Partial restoration of mito-[Ca²⁺] attenuates defective Ca²⁺ homeostasis in hypertrophic myocytes. A: confocal line scan images of Ca²⁺ transients and Fluo-3 fluorescence (F/F₀) profiles of isoproterenol (ISO, 50 nM)-treated TAB rat VMs undergoing 2 Hz pace-pause protocol to induce spontaneous Ca²⁺ waves (SCWs). One subset of TAB VMs were infected with 1.5-fold (1.5×) MCU, and another 2.5-fold (2.5×) MCU. B: means ± SE of cytosolic Ca²⁺ transient amplitude at 2 Hz, SCW latency, cells exhibiting waves, and wave frequency. n = 9 TAB animals, with VMs from each TAB animal split into TAB, TAB + 1.5×MCU, and TAB + 2.5×MCU groups for culture. Cytosolic Ca²⁺ transient amplitude and SCW latency: n = 15 TAB VMs, n = 19 TAB + 1.5×MCU VMs, n = 22 TAB + 2.5×MCU VMs. Wave frequency: n = 26 TAB VMs, n = 23 TAB + 1.5×MCU VMs, n = 44 TAB + 2.5×MCU VMs. *P < 0.05, two-level random intercept model with Tukey’s post hoc adjustment. C: representative images of caffeine-induced (CAFF, 10 mM) Ca²⁺ transients in isoproterenol (ISO, 50 nM)-treated sham and TAB VMs. One subset of TAB VMs were infected with 1.5-fold (1.5×) MCU, and another 2.5-fold (2.5×) MCU. D: means ± SE of caffeine-sensitive SR Ca²⁺ content and time constant (tau, s) of caffeine transient decay. Tau was calculated by fitting fluorescence data to a monoexponential function. n = 6 TAB animals, with VMs from each TAB animal split into TAB, TAB + 1.5×MCU, and TAB + 2.5×MCU groups for culture. n = 11 TAB VMs, n = 6 TAB + 1.5×MCU VMs, n = 14 TAB + 2.5×MCU VMs. *P < 0.05, two-level random intercept model with Tukey’s post hoc adjustment.

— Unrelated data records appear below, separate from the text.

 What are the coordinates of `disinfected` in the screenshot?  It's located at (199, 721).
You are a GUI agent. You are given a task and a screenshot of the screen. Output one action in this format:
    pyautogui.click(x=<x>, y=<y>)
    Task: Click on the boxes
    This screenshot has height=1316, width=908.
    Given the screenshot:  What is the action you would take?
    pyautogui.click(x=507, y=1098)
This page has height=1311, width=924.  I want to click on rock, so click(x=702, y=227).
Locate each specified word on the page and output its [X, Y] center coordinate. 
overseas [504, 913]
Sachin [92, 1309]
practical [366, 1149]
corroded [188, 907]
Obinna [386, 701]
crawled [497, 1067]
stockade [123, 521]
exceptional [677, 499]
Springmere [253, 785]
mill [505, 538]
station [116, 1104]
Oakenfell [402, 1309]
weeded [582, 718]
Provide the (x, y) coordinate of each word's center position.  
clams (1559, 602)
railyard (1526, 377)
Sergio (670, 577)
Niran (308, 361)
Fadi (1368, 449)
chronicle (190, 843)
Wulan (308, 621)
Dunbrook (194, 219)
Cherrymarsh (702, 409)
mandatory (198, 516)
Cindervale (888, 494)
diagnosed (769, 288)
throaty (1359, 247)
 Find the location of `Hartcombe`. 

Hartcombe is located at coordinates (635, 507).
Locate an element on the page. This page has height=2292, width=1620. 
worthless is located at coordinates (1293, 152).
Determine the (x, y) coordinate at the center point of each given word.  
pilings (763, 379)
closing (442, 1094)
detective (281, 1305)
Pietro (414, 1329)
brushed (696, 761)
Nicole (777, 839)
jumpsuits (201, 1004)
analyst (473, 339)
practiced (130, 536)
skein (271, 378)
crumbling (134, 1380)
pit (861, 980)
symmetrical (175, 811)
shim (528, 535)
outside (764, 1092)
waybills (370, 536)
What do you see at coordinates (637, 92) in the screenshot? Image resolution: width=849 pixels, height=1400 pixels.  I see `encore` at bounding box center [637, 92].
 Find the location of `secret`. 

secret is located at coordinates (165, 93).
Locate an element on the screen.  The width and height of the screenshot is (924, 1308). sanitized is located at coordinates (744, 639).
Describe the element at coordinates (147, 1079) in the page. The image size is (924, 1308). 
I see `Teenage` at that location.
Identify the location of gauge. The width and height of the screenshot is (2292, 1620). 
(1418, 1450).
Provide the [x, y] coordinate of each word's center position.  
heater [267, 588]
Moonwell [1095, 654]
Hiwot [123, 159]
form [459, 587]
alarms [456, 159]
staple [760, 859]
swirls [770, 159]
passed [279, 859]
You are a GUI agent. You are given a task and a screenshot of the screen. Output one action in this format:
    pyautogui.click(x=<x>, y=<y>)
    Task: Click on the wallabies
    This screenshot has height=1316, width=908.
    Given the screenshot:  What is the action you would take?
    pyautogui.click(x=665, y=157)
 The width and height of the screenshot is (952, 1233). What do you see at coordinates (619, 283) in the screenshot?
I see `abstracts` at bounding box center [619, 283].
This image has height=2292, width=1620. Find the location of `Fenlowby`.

MCU, mitochondrial Ca²⁺ uniporter; mito-[Ca²⁺], mitochondrial calcium concentration; SR, sarcoplasmic reticulum; TAB, thoracic aortic banding; VMs, ventricular myocytes.

Figure 12.

The relationship between mito-[Ca²⁺], mito-ROS and RyR2 activity in hypertrophic myocytes. In TAB VMs under β-adrenergic stimulation, reduced mito-[Ca²⁺] levels are associated with increased mito-ROS production and increased RyR2 activity. Partial normalization of mito-[Ca²⁺] with modest MCU overexpression, or scavenging of mito-ROS with mitoTEMPO, can reduce mito-ROS emission and normalizes RyR2 activity. Complete restoration of mito-[Ca²⁺] with high MCU overexpression to sham levels significantly augments mito-ROS emission and increases proarrhythmic RyR2 activity. Figure created using Biorender.com. MCU, mitochondrial Ca²⁺ uniporter; mito-[Ca²⁺], mitochondrial calcium concentration; mito-ROS, mitochondria-derived reactive oxygen species; RyR2, ryanodine receptor type 2; TAB, thoracic aortic banding; VMs, ventricular myocytes.